Der wohl spannendste Teil des Abends ereignete sich aber vor dem Bruckner-Feuerwerke: Samy Moussas Elysium für Orchester. Hört man auch nicht alle Tage, gut, ist auch noch recht frisch komponiert. Ein sehr interessantes Stück, auf einen sehr angenehmen Eingangsakkord rutschte das Orchester – zum Teil wortwörtlich mit vielen, fast schon verstörend klingenden Glissandi – durch die Tonhöhen und Klangfarben. Ein bisschen ein akustischer Mischmasch für die Ohren – mal ein bisschen Filmmusik, mal klingt’s nach Bruckner. Naja. Vielleicht ein bisschen zu viel. Ich bin mal gespannt, ob dieses Werk den Test der Zeit bestehen wird.
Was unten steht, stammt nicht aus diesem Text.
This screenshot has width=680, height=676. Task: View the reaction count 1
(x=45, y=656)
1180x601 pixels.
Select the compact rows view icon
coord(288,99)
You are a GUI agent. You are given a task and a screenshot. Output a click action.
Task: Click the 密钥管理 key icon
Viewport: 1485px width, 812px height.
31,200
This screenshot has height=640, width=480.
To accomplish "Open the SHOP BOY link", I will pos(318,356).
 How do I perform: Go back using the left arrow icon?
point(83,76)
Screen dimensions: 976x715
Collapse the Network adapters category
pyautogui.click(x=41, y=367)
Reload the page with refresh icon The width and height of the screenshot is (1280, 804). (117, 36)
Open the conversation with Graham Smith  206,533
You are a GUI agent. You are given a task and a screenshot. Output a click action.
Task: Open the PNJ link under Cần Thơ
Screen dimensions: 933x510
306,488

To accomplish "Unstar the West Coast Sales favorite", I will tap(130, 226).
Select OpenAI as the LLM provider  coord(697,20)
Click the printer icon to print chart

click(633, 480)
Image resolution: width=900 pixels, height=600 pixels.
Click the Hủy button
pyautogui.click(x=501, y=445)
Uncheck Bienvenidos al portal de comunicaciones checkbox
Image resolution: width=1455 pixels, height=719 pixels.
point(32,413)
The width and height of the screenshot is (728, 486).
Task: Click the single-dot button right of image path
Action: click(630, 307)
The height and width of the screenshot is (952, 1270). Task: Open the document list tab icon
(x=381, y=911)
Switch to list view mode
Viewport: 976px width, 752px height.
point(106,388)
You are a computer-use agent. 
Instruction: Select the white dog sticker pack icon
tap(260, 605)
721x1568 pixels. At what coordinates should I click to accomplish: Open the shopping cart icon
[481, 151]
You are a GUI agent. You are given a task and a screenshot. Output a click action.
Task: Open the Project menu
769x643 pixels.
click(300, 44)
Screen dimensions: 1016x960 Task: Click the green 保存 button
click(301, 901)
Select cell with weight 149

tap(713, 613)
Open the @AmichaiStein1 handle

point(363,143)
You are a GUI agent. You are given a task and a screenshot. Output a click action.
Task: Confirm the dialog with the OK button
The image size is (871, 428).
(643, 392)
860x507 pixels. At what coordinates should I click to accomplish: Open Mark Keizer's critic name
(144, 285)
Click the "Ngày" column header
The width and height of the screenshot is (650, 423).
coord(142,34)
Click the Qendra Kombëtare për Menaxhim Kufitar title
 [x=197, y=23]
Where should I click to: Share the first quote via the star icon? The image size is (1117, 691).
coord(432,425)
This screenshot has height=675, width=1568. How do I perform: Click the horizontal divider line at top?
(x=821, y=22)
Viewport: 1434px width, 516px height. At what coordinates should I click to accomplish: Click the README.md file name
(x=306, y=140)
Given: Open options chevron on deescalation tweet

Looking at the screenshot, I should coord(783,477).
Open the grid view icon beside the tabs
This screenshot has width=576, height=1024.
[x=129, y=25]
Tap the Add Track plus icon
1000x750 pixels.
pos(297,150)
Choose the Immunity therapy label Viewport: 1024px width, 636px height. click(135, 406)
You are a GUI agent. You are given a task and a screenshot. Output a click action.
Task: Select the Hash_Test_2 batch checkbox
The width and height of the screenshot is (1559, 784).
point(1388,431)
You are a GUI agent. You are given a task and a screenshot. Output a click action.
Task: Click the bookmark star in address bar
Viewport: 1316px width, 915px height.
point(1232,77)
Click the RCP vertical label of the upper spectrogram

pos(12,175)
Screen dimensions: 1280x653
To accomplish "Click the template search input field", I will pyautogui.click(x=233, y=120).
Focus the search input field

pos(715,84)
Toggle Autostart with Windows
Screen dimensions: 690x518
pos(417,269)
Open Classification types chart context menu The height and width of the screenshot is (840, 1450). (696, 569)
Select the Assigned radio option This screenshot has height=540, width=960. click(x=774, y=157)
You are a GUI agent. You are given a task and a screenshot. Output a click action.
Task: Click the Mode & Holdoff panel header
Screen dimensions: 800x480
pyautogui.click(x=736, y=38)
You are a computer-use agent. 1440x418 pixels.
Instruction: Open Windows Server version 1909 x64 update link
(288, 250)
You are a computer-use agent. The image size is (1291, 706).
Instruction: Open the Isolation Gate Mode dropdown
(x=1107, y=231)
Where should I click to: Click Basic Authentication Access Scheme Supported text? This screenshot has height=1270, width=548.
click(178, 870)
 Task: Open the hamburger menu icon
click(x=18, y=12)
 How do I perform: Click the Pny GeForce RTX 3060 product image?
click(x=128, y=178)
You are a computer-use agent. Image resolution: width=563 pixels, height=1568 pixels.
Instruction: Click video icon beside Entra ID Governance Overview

Auch Bachs Musik blieb nach seinem Tod erstmal ein halbes Jahrhundert weitgehend unbekannt.

Manfred Honeck (c) Todd Rosenberg

Erst 2022 gab es in der Elbphilharmonie eine äußerst fulminante Bruckner 9 zu hören, mit den Münchner Philharmonikern und Daniele Gatti. Eigentlich eine Liga über dem NDR-Orchester. Doch Manfred Honeck erledigt seine Aufgabe souverän, legt ordentlich nach und wird dafür haushoch gefeiert! So kann das Bruckner-Jubiläumsjahr gerne weiter gehen.